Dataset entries
■ ■ ■ ■ ■ ■ ■
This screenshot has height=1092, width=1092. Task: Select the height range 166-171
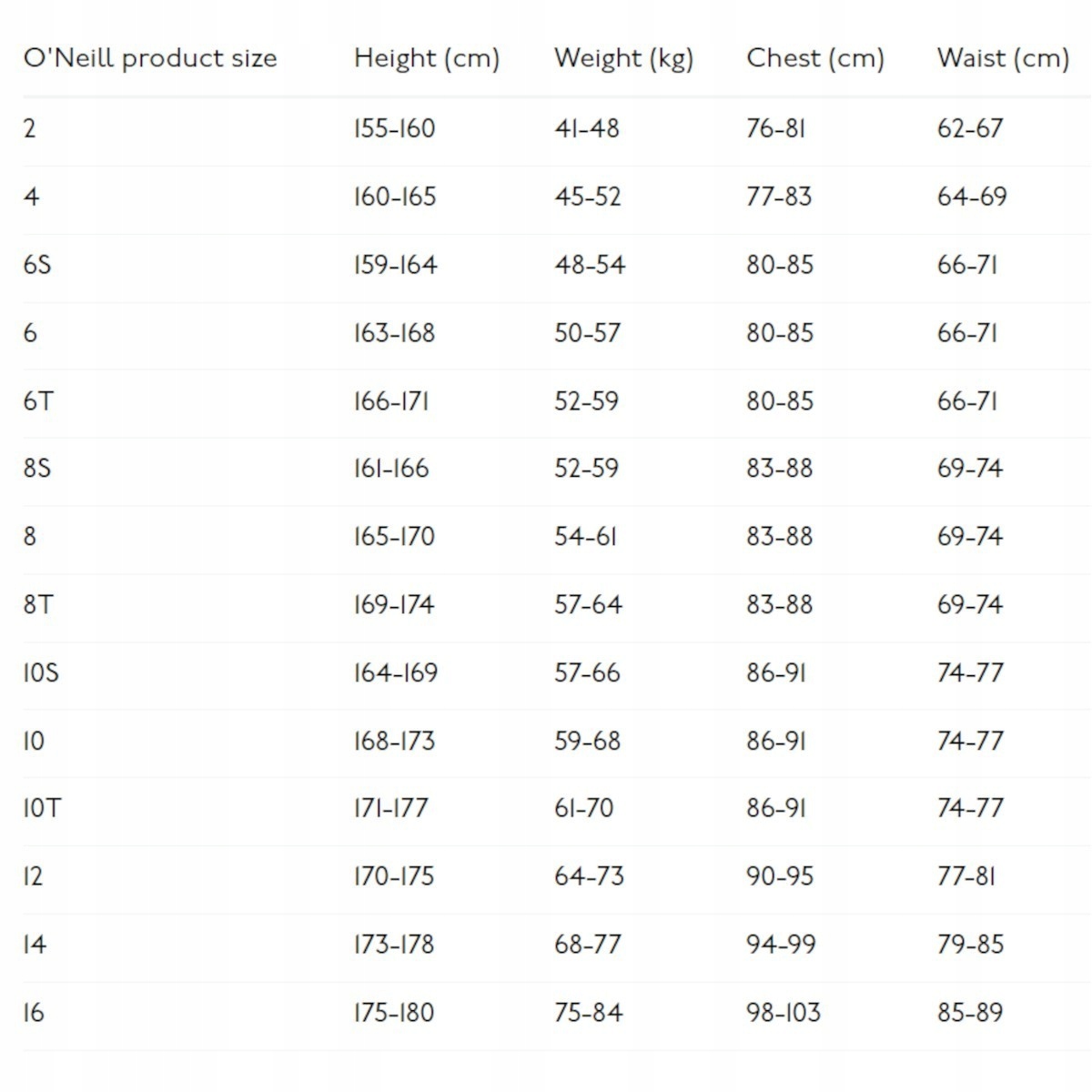[x=391, y=400]
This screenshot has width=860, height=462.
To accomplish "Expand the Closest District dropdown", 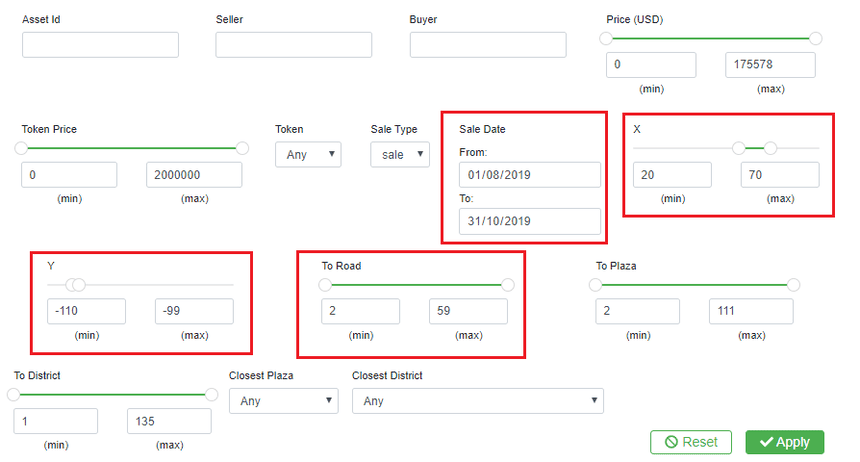I will coord(477,401).
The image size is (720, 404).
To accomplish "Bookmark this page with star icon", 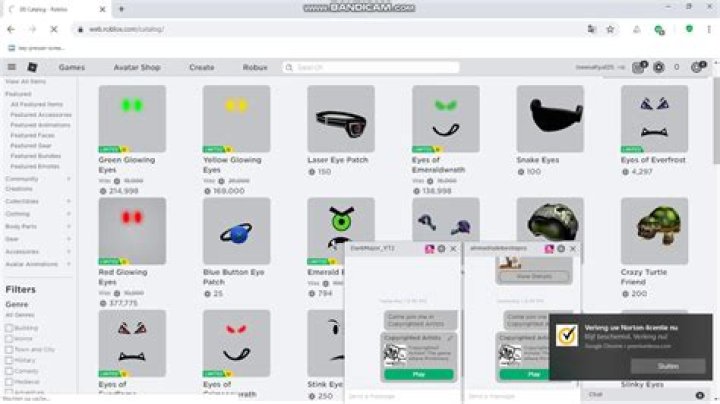I will (610, 29).
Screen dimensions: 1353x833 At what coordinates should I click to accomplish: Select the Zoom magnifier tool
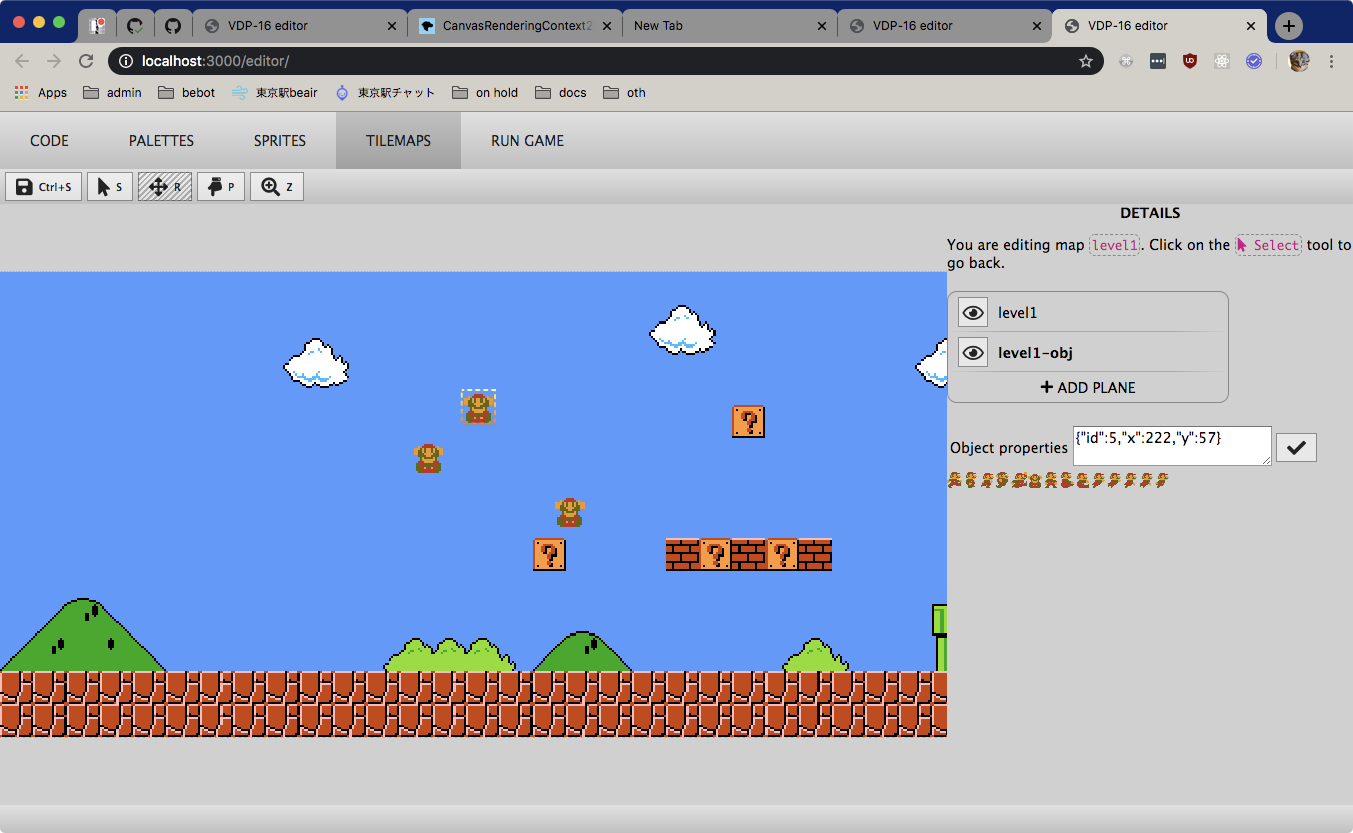click(277, 187)
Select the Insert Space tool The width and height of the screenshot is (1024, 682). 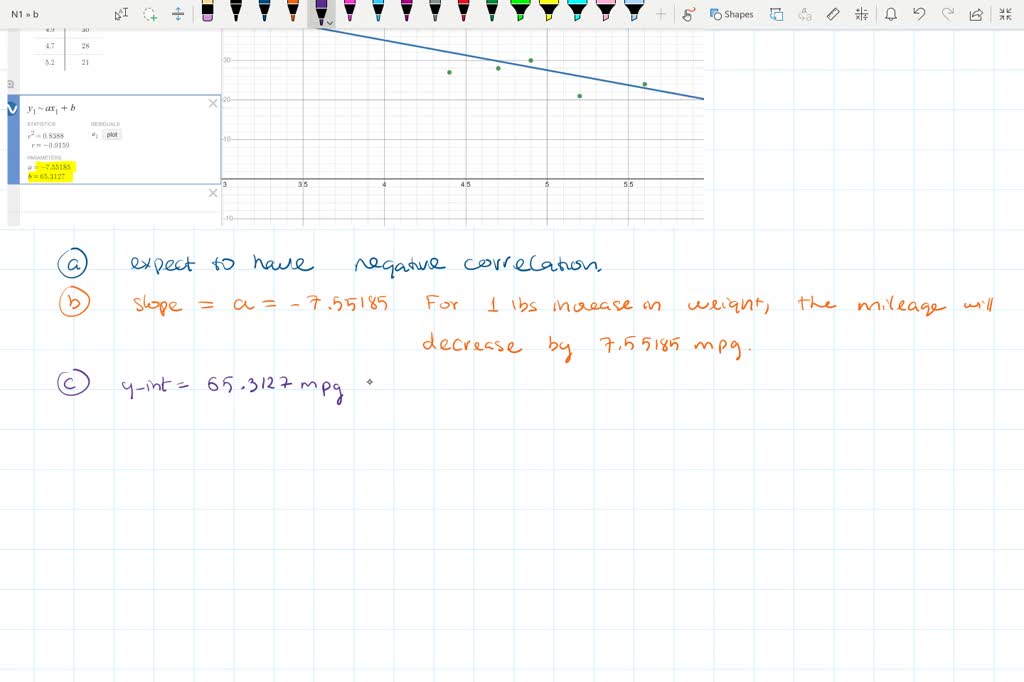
■ ■ ■ ■ ■ ■ ■
The problem ::
Take the lines from the one holding "Screen dimensions: 1353x833" through the last line of the data above and copy them exactly, both ends included, omitting all pictures.

Completed exercise ::
Screen dimensions: 1353x833 At what coordinates should I click to accomplish: Select the Zoom magnifier tool
click(277, 187)
Select the Insert Space tool The width and height of the screenshot is (1024, 682). 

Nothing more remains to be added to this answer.